Thank you, Stephen, and good morning, everybody. And welcome to our second quarter investor conference call. We had good operating results for the quarter. I'd characterize them frankly as good results in a slow world. I'll go through and give you some update on the trends and what's going on, and then -- and I'll have a few comments about the REIT process, which I'm sure you're all eager to wait to hear. The headline is you're not going to hear everything you want to hear about their REIT, because it hasn't changed a lot, but we will at least give you some color and some update. And then Brian will go through the detailed numbers and, as usual, we'll take your questions. With a little luck, we will attempt to make this call shorter than average, because I think things are fairly clear and it's summertime. So let's get started. As I've said, I think we're having good execution in the organization, and the businesses are performing well against our plans. We're doing not only on a tactical or an annual operating basis, but you should be comfortable that we're also advancing our long-term strategy to continue building out a very durable storage annuity business. So we're making progress on both fronts and finally trying to balance all those to deliver the short-term results while keeping an eye on the future. And I think the company and the team is doing a good job at that. As I've said, we'll update you on the REIT process, where the only significant news, which we did announce in our press release, is that we have submitted formally our request to the IRS for a private letter ruling. And as you know that we are going to be relatively silent and absolutely…

Brian P. McKeon

Analyst · Barclays

Thanks, Richard. Turning to our presentation, Slide 3 highlights the key messages from today's review. We delivered solid performance in Q2, in line with our expectations, reflecting consistent business trends. Storage -- strong storage revenue growth and International performance again drove our overall results. We achieved 6% constant dollar storage revenue growth in the quarter, supported by internal growth that routed 4% and benefits from our recently completed acquisitions. Storage gains continue to be solid globally despite soft economic conditions, demonstrating the durability of our business. International storage grew 13% constant dollar, augmenting the solid 3% constant dollar storage growth posted by the North American business. We continue to expand our International business while driving higher returns, consistent with our 3-year strategic plan. Adjusted OIBDA margin in the International segment increased 150 basis points on 8% constant dollar revenue growth. Our International business is performing well, and we remain on track to achieve our International margin targets in 2013. Overall, our operating results remain solid and in line with our expectations. Revenue and adjusted OIBDA grew 2% on a constant dollar basis. As noted in previous calls, sharp declines in recycled paper prices are constraining our operating gains this year. In Q2, lower year-on-year paper prices reduced revenues by $11 million. Excluding these impacts, adjusted OIBDA was up 7% on a comparable basis in Q2, reflecting continued storage gains and benefits from International margin expansion and overhead cost controls. On a reported basis, FX changes also constrained reported results. Excluding these macro factors, underlying business trends were consistent with prior quarters. Storage revenues continue to grow steadily, and hybrid service gains are offsetting soft core service activity levels. We remain on track to achieve our full year financial goals, and we're reiterating our underlying revenue and adjusted OIBDA outlook for…

Operator

Operator

[Operator Instructions] Your first question comes from the line of Gary Bisbee with Barclays.

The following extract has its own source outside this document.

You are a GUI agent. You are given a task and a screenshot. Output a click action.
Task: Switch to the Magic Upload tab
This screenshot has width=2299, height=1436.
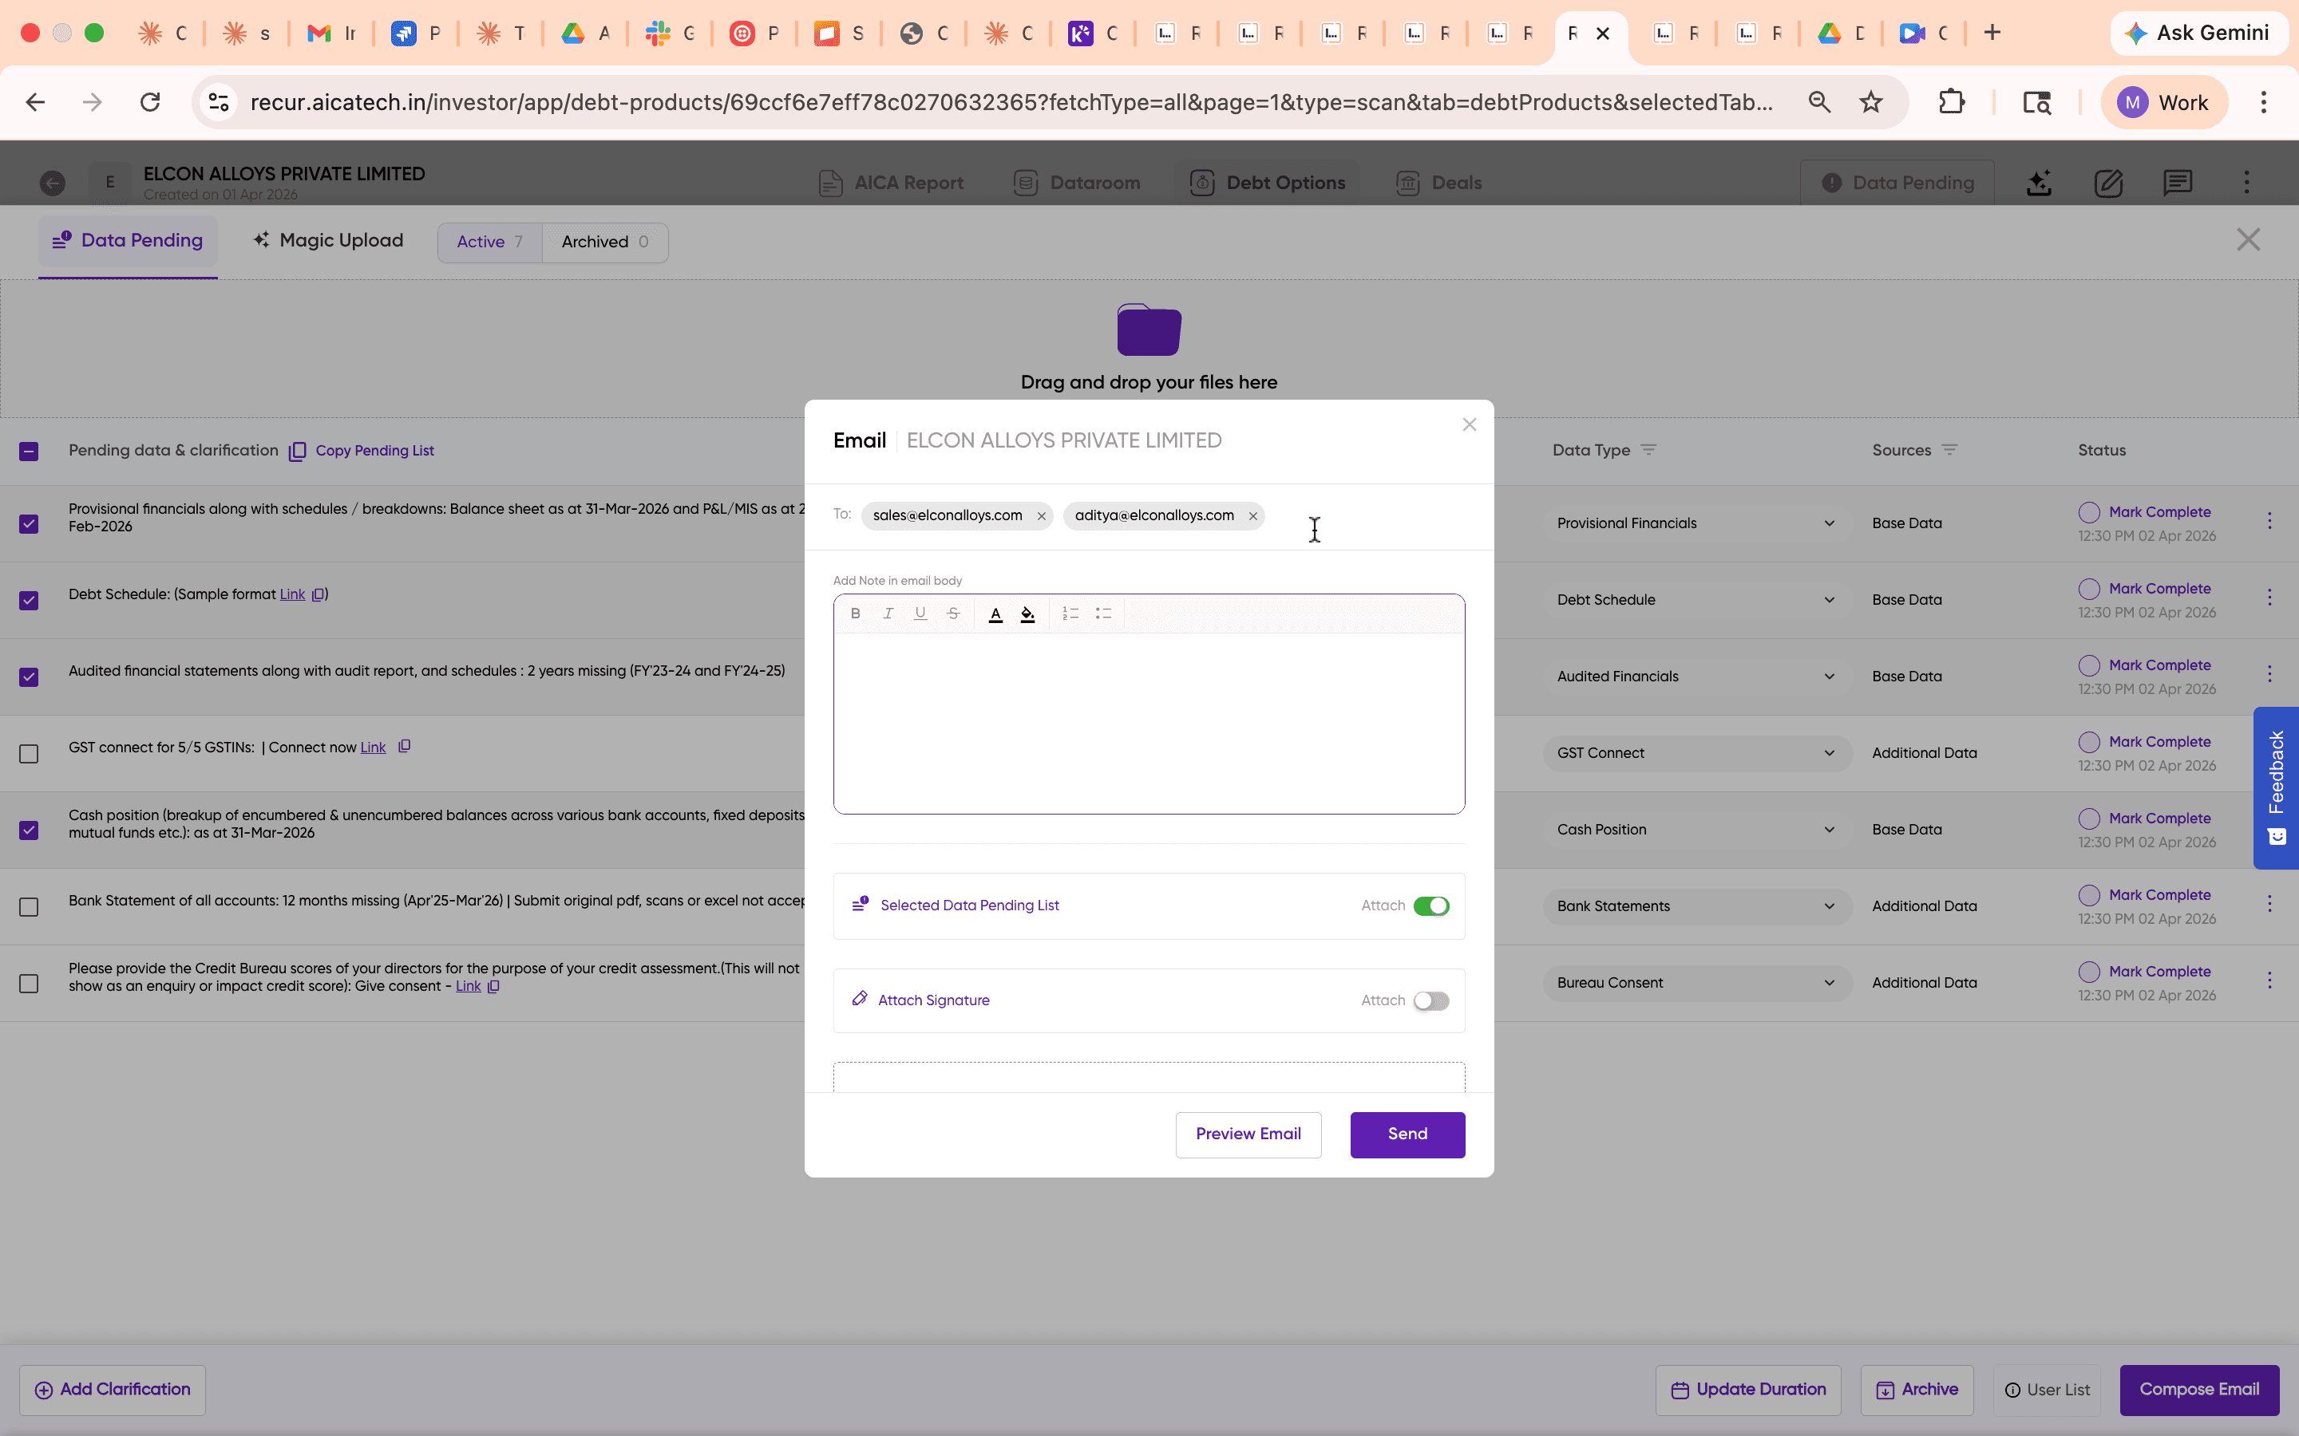click(x=327, y=240)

Gary E. Bisbee - Barclays Capital, Research Division

Analyst · Barclays

I guess the first question, just on Europe, your commentary on the International segment was positive. But how should we think about the impact of what seems like it's been pretty evident deterioration over the last few months in the economic activity across the continent?

C. Richard Reese

Analyst · Barclays

Well, as you know, in our business, on the way down, we tend to lag. On the way up, we tend to lag. And I think we probably are seeing that. Storage remains strong and -- even in Europe and International in general. And I think storage will hold up okay, if not do fine through this. Service, we saw softness. Just as we saw it come down in North America, we saw it in this quarter. It'll find a new good [ph] point when their economy settles and sort of stay there. Whether we've hit that yet or not, I don't know. But net-net, as I've said in my comments, we've had some puts and takes. We've had some strengths and other pieces and parts of things, so overall, our services are about flat if you take recycled paper out. So on a global basis, I think we're feeling all right. I mean, we're not projecting it going to rise, don't get me wrong. But I think we're feeling all right.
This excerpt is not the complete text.